------ Materials provided ------
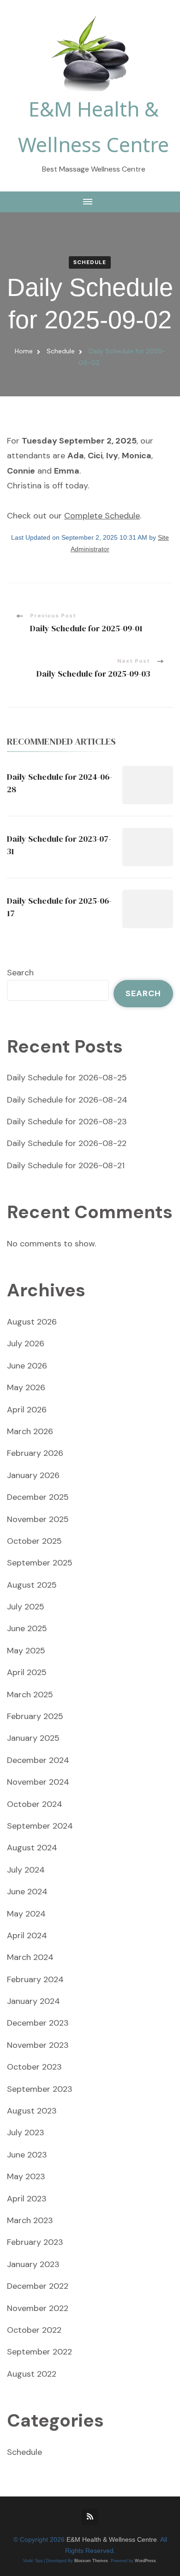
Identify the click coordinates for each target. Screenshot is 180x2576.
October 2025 (34, 1541)
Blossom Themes (91, 2560)
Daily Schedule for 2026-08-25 (67, 1077)
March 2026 (30, 1431)
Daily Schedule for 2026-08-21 (66, 1165)
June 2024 (27, 1891)
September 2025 (39, 1562)
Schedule (89, 262)
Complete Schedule (102, 515)
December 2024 (38, 1760)
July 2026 (25, 1343)
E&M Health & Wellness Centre (111, 2539)
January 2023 (33, 2264)
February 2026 (35, 1453)
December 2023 (38, 2022)
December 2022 (37, 2286)
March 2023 (30, 2220)
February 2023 (35, 2242)
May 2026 (26, 1387)
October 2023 (34, 2066)
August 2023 (32, 2110)
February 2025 (35, 1716)
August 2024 (32, 1847)
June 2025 (27, 1628)
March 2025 (30, 1694)
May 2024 (26, 1913)
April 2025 (27, 1672)
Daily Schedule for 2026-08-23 (67, 1121)
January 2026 (33, 1475)
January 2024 (33, 2001)
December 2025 (38, 1497)
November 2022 (37, 2308)
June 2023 (27, 2154)
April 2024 (27, 1935)
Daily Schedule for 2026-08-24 (67, 1099)
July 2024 (26, 1869)
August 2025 (32, 1584)
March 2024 (30, 1957)
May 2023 (26, 2176)
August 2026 (32, 1321)
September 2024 (40, 1825)
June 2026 (27, 1365)
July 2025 (25, 1606)
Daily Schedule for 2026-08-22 (66, 1143)
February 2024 (35, 1979)
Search (20, 972)
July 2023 (25, 2132)
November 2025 (38, 1519)
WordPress (145, 2560)
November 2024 (38, 1781)
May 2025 (26, 1650)
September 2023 (39, 2089)
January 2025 (33, 1738)
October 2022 (34, 2330)
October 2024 (34, 1804)
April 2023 (27, 2198)
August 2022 (31, 2373)
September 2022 (39, 2351)
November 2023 (38, 2045)
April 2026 (27, 1409)
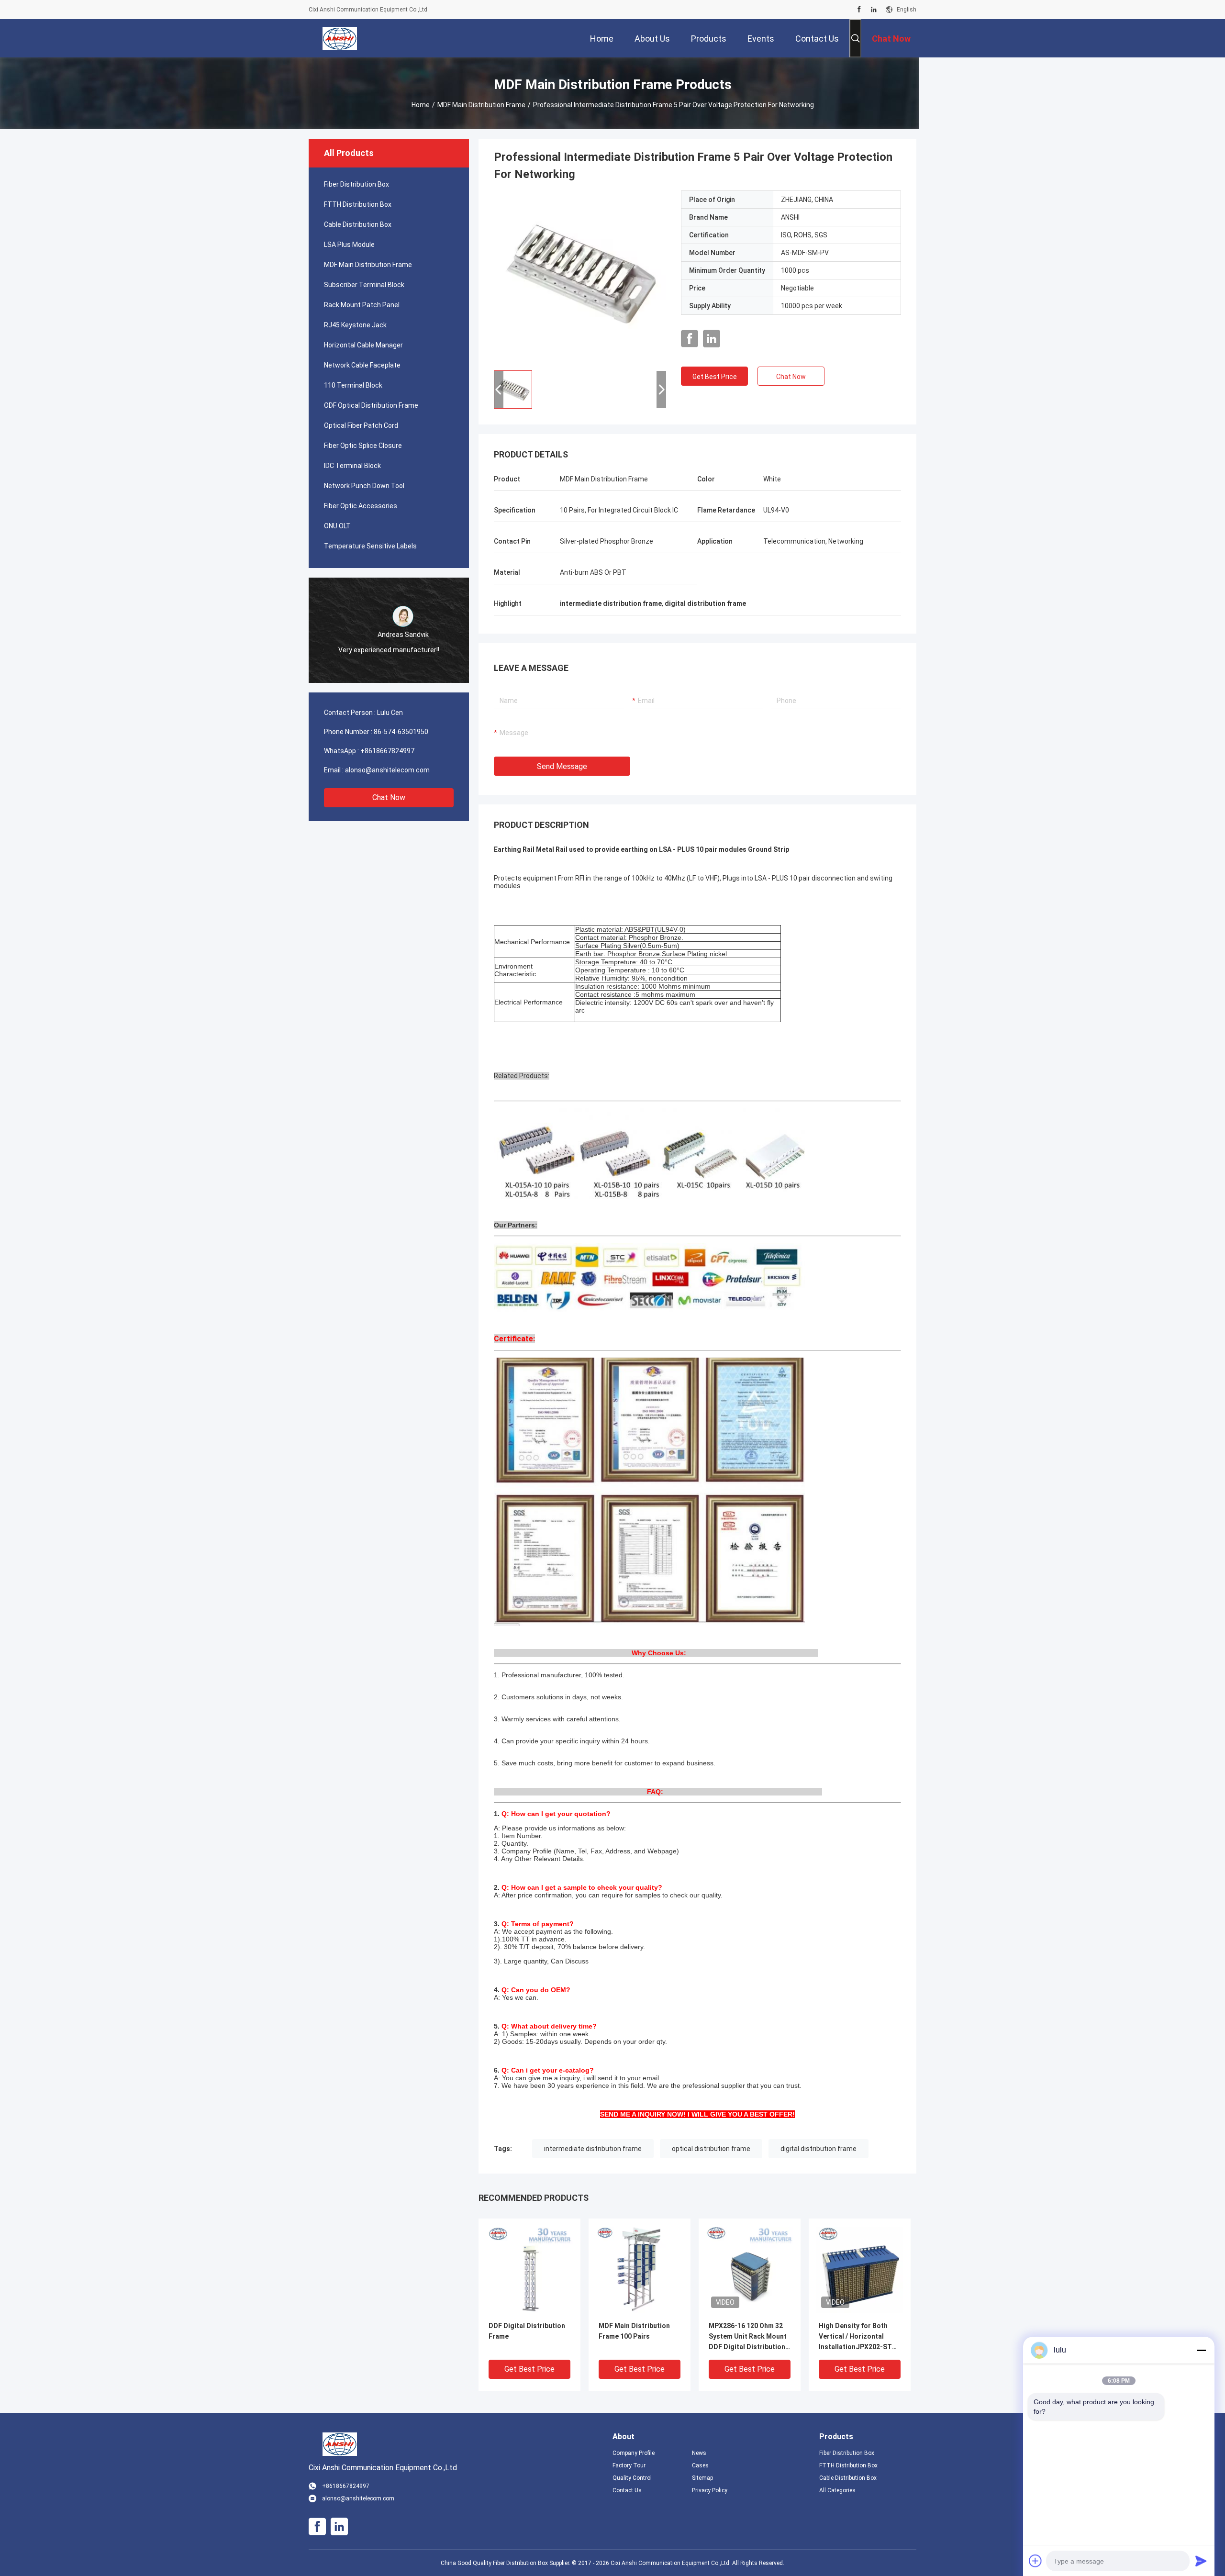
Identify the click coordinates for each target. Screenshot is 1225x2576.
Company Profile (633, 2453)
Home (421, 105)
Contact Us (627, 2490)
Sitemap (702, 2478)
------
The task
Each entry should be output word for word, with no pictures carried over.

Worked solution
Identify the click coordinates for each target. Screenshot is 180x2576.
October 2025 (34, 1541)
Blossom Themes (91, 2560)
Daily Schedule for 2026-08-25 (67, 1077)
March 2026 (30, 1431)
Daily Schedule for 2026-08-21 (66, 1165)
June 2024 (27, 1891)
September 2025 (39, 1562)
Schedule (89, 262)
Complete Schedule (102, 515)
December 2024 (38, 1760)
July 2026 (25, 1343)
E&M Health & Wellness Centre (111, 2539)
January 2023 (33, 2264)
February 2026 (35, 1453)
December 2023 (38, 2022)
December 2022 (37, 2286)
March 2023 (30, 2220)
February 2023 (35, 2242)
May 2026 (26, 1387)
October 2023 (34, 2066)
August 2023 (32, 2110)
February 2025 (35, 1716)
August 2024 (32, 1847)
June 2025 (27, 1628)
March 2025 (30, 1694)
May 2024 (26, 1913)
April 2025 (27, 1672)
Daily Schedule for 2026-08-23 (67, 1121)
January 2026 (33, 1475)
January 2024 (33, 2001)
December 2025 (38, 1497)
November 2022 (37, 2308)
June 2023 (27, 2154)
April 2024 (27, 1935)
Daily Schedule for 2026-08-24 (67, 1099)
July 2024 (26, 1869)
August 2025 (32, 1584)
March 2024 (30, 1957)
May 2023 (26, 2176)
August 2026 (32, 1321)
September 2024 (40, 1825)
June 2026 (27, 1365)
July 2025 (25, 1606)
Daily Schedule for 2026-08-22 (66, 1143)
February 2024 (35, 1979)
Search (20, 972)
July 2023 (25, 2132)
November 2025 (38, 1519)
WordPress (145, 2560)
November 2024 (38, 1781)
May 2025 (26, 1650)
September 2023 (39, 2089)
January 2025 (33, 1738)
October 2022 (34, 2330)
October 2024 (34, 1804)
April 2023 (27, 2198)
August 2022 (31, 2373)
September 2022 (39, 2351)
November 2023 (38, 2045)
April 2026 (27, 1409)
Identify the click coordinates for each target. Screenshot is 1225x2576.
Company Profile (633, 2453)
Home (421, 105)
Contact Us (627, 2490)
Sitemap (702, 2478)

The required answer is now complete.